PROVIDED INFORMATION →

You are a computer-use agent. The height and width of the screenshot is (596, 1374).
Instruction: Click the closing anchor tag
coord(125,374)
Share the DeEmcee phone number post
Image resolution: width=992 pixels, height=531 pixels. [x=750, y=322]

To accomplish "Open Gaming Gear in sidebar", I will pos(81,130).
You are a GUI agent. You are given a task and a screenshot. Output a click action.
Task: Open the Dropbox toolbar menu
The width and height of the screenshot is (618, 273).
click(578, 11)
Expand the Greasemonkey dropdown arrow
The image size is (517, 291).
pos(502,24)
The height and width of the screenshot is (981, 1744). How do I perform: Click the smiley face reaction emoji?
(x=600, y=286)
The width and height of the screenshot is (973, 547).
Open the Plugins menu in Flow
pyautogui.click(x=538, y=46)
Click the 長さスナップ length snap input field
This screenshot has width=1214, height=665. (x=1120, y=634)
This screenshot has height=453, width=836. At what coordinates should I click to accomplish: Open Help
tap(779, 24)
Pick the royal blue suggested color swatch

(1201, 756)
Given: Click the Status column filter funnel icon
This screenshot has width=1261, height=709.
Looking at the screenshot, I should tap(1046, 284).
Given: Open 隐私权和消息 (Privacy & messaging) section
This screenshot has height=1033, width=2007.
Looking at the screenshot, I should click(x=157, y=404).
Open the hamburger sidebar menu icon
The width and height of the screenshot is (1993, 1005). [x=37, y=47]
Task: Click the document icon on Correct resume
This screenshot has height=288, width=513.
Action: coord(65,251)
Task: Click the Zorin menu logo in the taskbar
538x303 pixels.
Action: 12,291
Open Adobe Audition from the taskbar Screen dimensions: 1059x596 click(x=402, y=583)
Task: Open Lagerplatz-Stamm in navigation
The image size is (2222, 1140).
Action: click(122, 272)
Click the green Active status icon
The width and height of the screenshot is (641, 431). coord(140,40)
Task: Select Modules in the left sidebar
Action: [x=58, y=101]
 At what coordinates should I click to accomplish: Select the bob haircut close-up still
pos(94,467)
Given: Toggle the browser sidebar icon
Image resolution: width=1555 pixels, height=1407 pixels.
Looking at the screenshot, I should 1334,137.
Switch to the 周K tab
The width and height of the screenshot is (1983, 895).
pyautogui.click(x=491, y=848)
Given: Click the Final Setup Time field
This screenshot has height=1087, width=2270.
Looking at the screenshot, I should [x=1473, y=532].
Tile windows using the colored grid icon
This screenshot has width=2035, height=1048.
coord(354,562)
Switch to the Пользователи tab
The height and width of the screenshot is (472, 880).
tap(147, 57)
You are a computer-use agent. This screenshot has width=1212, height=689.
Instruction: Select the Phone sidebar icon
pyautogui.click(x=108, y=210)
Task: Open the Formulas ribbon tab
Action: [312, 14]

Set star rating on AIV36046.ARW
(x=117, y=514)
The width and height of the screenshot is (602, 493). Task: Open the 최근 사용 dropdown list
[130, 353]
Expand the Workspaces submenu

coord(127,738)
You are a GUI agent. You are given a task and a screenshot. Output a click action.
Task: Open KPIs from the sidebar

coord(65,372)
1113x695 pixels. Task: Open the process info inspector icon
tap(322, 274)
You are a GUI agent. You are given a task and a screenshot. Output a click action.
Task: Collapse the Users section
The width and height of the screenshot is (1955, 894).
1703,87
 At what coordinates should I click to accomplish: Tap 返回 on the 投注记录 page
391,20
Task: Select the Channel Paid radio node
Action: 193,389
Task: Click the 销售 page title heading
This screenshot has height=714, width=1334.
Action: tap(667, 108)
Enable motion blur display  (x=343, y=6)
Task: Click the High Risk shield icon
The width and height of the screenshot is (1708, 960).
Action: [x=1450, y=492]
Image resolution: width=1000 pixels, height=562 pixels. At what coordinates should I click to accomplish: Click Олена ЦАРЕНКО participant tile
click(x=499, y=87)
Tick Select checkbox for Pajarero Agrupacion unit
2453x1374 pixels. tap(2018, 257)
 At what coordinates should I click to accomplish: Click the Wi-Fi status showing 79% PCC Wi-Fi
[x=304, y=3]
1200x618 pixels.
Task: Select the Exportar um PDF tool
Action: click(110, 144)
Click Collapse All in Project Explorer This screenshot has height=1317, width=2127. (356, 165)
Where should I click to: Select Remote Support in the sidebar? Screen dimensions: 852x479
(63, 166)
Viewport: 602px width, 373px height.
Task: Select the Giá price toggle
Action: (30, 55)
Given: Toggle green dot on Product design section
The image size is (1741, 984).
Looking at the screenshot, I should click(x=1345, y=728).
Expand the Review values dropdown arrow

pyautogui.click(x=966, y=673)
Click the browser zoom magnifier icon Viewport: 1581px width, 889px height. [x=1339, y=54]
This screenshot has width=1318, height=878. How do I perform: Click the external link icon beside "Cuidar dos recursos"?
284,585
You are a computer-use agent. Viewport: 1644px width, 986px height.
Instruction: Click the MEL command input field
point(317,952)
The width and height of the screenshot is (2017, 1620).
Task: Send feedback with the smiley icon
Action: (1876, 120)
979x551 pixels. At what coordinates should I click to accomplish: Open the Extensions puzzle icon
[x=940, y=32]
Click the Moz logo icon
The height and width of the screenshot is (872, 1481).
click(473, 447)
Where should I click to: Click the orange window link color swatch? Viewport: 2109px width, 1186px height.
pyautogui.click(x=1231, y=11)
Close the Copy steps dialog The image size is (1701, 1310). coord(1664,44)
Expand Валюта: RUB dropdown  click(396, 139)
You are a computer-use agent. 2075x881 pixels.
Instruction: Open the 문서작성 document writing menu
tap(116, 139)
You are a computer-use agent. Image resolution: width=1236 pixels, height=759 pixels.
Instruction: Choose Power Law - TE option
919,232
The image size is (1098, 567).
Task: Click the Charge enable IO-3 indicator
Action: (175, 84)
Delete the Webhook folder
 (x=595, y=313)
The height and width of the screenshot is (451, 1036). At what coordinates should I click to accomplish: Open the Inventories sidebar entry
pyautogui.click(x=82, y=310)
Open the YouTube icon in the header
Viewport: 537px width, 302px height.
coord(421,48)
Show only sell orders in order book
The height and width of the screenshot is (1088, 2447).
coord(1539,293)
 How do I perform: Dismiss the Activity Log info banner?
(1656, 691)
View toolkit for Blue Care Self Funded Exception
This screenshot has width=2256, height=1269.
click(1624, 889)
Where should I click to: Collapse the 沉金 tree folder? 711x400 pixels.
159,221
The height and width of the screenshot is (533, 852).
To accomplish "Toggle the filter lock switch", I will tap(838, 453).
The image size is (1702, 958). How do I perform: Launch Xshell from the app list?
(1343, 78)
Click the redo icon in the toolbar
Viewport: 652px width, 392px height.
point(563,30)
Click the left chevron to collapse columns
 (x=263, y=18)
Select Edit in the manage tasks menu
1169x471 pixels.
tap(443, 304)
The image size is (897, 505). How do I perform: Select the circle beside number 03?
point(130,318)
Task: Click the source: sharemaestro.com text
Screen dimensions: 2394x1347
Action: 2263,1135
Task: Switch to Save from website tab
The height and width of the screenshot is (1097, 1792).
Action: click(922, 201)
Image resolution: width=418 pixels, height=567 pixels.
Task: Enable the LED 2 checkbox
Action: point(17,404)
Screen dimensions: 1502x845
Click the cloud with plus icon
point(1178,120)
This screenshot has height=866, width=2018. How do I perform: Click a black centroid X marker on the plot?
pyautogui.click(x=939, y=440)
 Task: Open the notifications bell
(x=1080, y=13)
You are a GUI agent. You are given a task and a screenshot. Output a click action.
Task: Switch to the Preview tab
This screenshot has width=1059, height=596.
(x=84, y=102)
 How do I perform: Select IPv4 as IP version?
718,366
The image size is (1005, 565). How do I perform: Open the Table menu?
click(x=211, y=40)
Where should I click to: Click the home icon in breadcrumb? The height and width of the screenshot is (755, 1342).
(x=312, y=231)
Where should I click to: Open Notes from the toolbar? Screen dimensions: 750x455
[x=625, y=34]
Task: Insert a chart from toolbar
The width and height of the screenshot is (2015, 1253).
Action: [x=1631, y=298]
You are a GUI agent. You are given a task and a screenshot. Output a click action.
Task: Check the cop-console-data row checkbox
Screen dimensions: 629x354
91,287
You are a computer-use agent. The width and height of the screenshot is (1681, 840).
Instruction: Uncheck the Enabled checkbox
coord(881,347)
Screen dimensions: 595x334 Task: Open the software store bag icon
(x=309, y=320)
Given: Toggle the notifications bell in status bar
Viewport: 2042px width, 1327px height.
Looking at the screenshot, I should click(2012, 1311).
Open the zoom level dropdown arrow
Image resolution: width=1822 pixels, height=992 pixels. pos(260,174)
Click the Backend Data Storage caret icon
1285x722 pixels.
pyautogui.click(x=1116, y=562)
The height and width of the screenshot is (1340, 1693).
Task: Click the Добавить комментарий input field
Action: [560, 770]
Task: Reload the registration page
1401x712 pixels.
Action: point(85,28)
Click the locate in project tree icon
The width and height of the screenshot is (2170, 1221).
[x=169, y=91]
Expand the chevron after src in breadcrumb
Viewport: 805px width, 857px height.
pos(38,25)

EXERCISE DETAILS →
In the data above, which lines lie between the line with "Task: Open the Dropbox toolbar menu" and the line with "Task: Open Lagerplatz-Stamm in navigation", inclusive? Print those lines exactly and nothing else.

FINISHED TASK →
Task: Open the Dropbox toolbar menu
The width and height of the screenshot is (618, 273).
click(578, 11)
Expand the Greasemonkey dropdown arrow
The image size is (517, 291).
pos(502,24)
The height and width of the screenshot is (981, 1744). How do I perform: Click the smiley face reaction emoji?
(x=600, y=286)
The width and height of the screenshot is (973, 547).
Open the Plugins menu in Flow
pyautogui.click(x=538, y=46)
Click the 長さスナップ length snap input field
This screenshot has width=1214, height=665. (x=1120, y=634)
This screenshot has height=453, width=836. At what coordinates should I click to accomplish: Open Help
tap(779, 24)
Pick the royal blue suggested color swatch

(1201, 756)
Given: Click the Status column filter funnel icon
This screenshot has width=1261, height=709.
Looking at the screenshot, I should tap(1046, 284).
Given: Open 隐私权和消息 (Privacy & messaging) section
This screenshot has height=1033, width=2007.
Looking at the screenshot, I should click(x=157, y=404).
Open the hamburger sidebar menu icon
The width and height of the screenshot is (1993, 1005). [x=37, y=47]
Task: Click the document icon on Correct resume
This screenshot has height=288, width=513.
Action: coord(65,251)
Task: Click the Zorin menu logo in the taskbar
538x303 pixels.
Action: 12,291
Open Adobe Audition from the taskbar Screen dimensions: 1059x596 click(x=402, y=583)
Task: Open Lagerplatz-Stamm in navigation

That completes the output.